Video shared by wildlife biologists from Georgia Wildlife shows sharks scavenging a dead whale located off the coast of Georgia and Florida.
The one-year old humpback whale was first spotted off the coast of Massachusetts last summer when it became entangled in fishing net.
It had also been seen several times over the winter in the south, and observers noted it appeared to be in a sickly state.
The below-average sized whale was photographed swimming on February 20, and was found dead on February 24 off Cumberland, Georgia.
Biologist from the Florida Fish and Wildlife Conservation Commission headed out to the carcass and attached a satellite tracking buoy to the whale’s fin.
An aerial whale survey squad from Sea to Shore Alliance and NOAA spotted the whale carcass again the following day.

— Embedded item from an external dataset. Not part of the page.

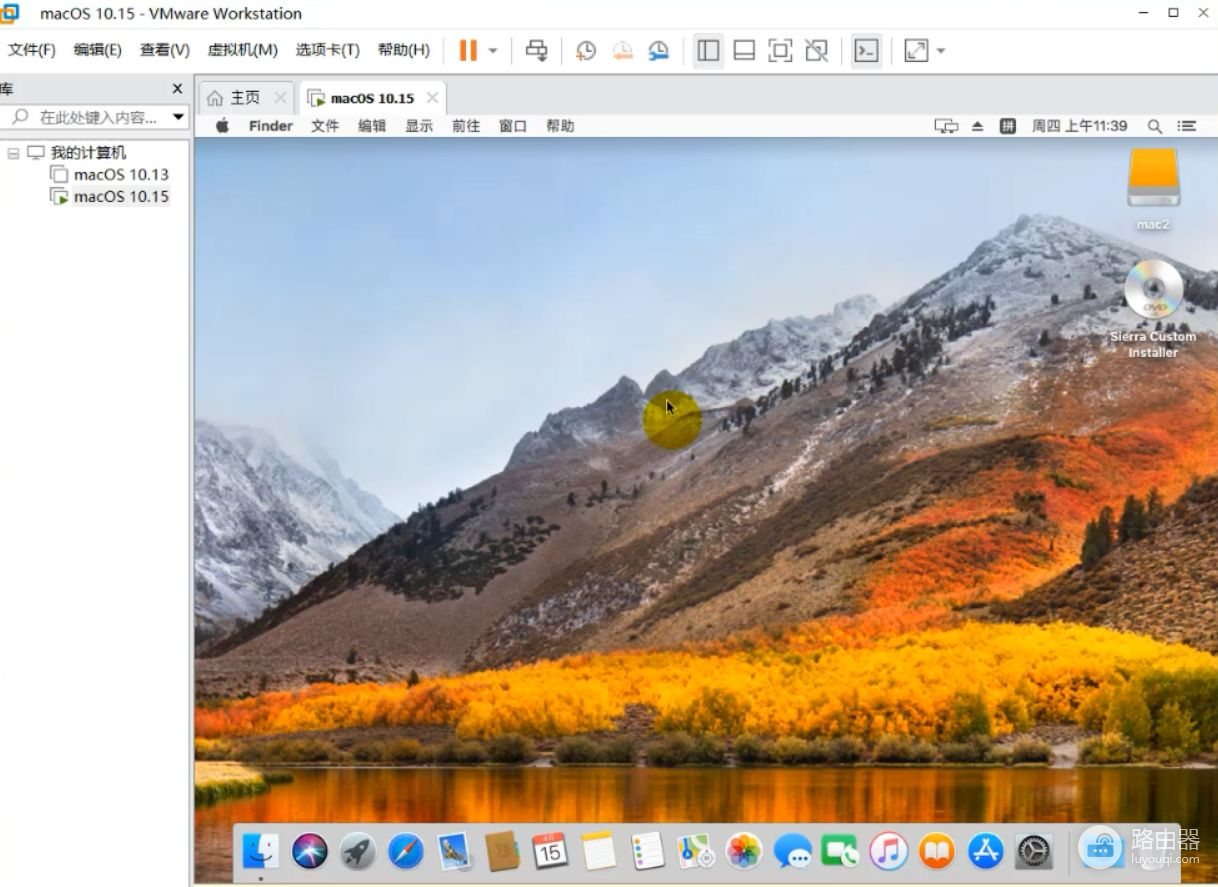1218x887 pixels.
Task: Close the library side panel
Action: (177, 88)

The team observed at least ten sharks feeding on the carcass, which left a large oil and blood slick in the water.
Team members photographed the scene where they spotted an estimated 12-foot long great white shark as it bit into the whale.

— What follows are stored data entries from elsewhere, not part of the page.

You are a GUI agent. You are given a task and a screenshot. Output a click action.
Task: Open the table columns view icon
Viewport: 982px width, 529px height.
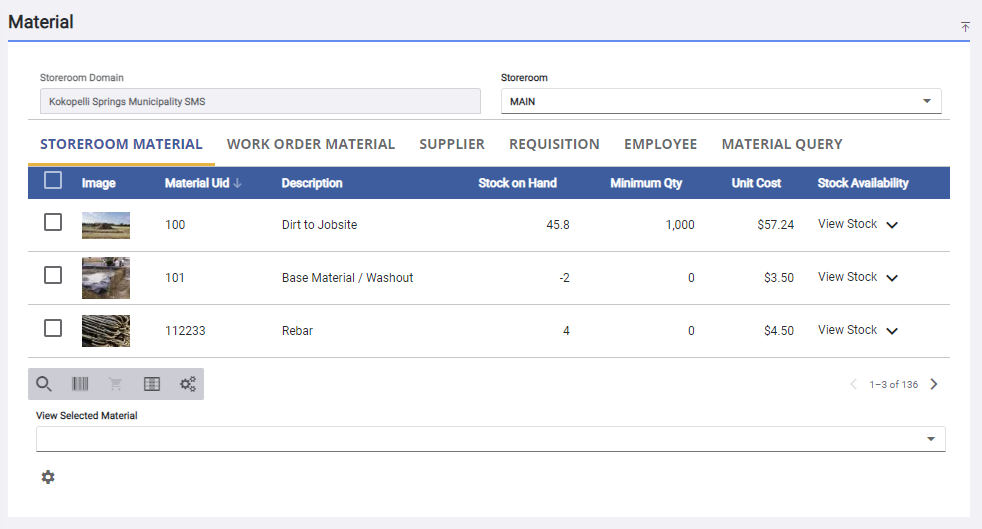click(x=152, y=384)
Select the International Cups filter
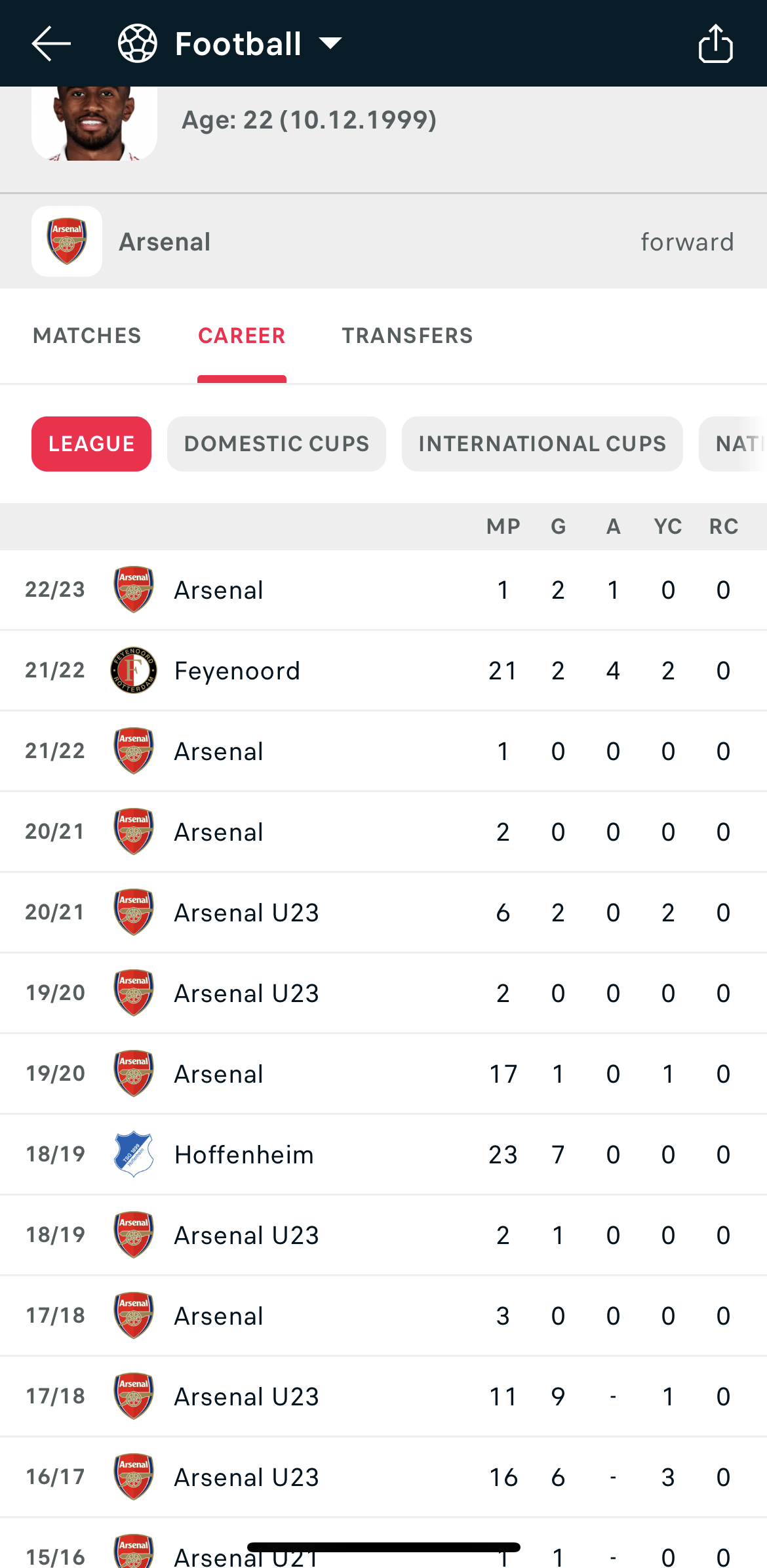This screenshot has width=767, height=1568. [542, 444]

Biologists from the Georgia Wildlife Resources Division boated to the area February 26 with an underwater camera in hope of learning why the whale died.
Unfortunately, due to the extensive tissue loss caused by sharks, the biologists were unable to find a cause of death. However, they were able to film two sharks as they fed on the whale.
A 9- to 10-foot long female white shark was videoed as it investigated the camera and bit into the whale, along with an estimated 6- to 8-foot tiger shark who also partook of the whale.
Two days later, when the Florida team again checked the whale body, only a bit of blubber and two flippers remained, along with several sharks who were still feeding.
In just five days sharks had taken the 28-foot-long dead whale and reduced it into near nothing.
The final location of the remains confirmed by the tracking device was 18 miles east of Amelia Island, Florida, where a 14-foot white was filmed Saturday, on March 1.
Interestingly enough, a 14-foot great white shark was filmed off Amelia Island on Saturday.
Biologists believe the signal could have been lost as the remaining parts of the whale pulled down the satellite transmitter and sank.
The GPS tracker eventually popped up off the Ponte Vedra Beach, Florida and is ready for re-use.
While the biologists were unable to perform a necropsy on the whale, the footage and time line of the cleaning provides insights.
Sharks are vital to the ecosystem and overall health of the ocean. This event serves as a prime example of why we need sharks. They are the cleaners of the ocean and rid the sea of sick, dying and dead fish.
Those interested in supporting the study of great white sharks in the Atlantic may be interested in the Atlantic White Shark Conservancy.
The organization is located in a prime location at Cape Cod, an aggregation site for great white sharks. While partnering with the Massachusetts Division of Marine Fisheries, it researches and tags great whites in the area using high tech acoustic tags.
Using information gathered from the tags, the group is better able to understand the local and long-range movements of the sharks, estimate the population size, and study their biology and behavior.
In addition the group has curriculum resources for students and STEM-base education material for free.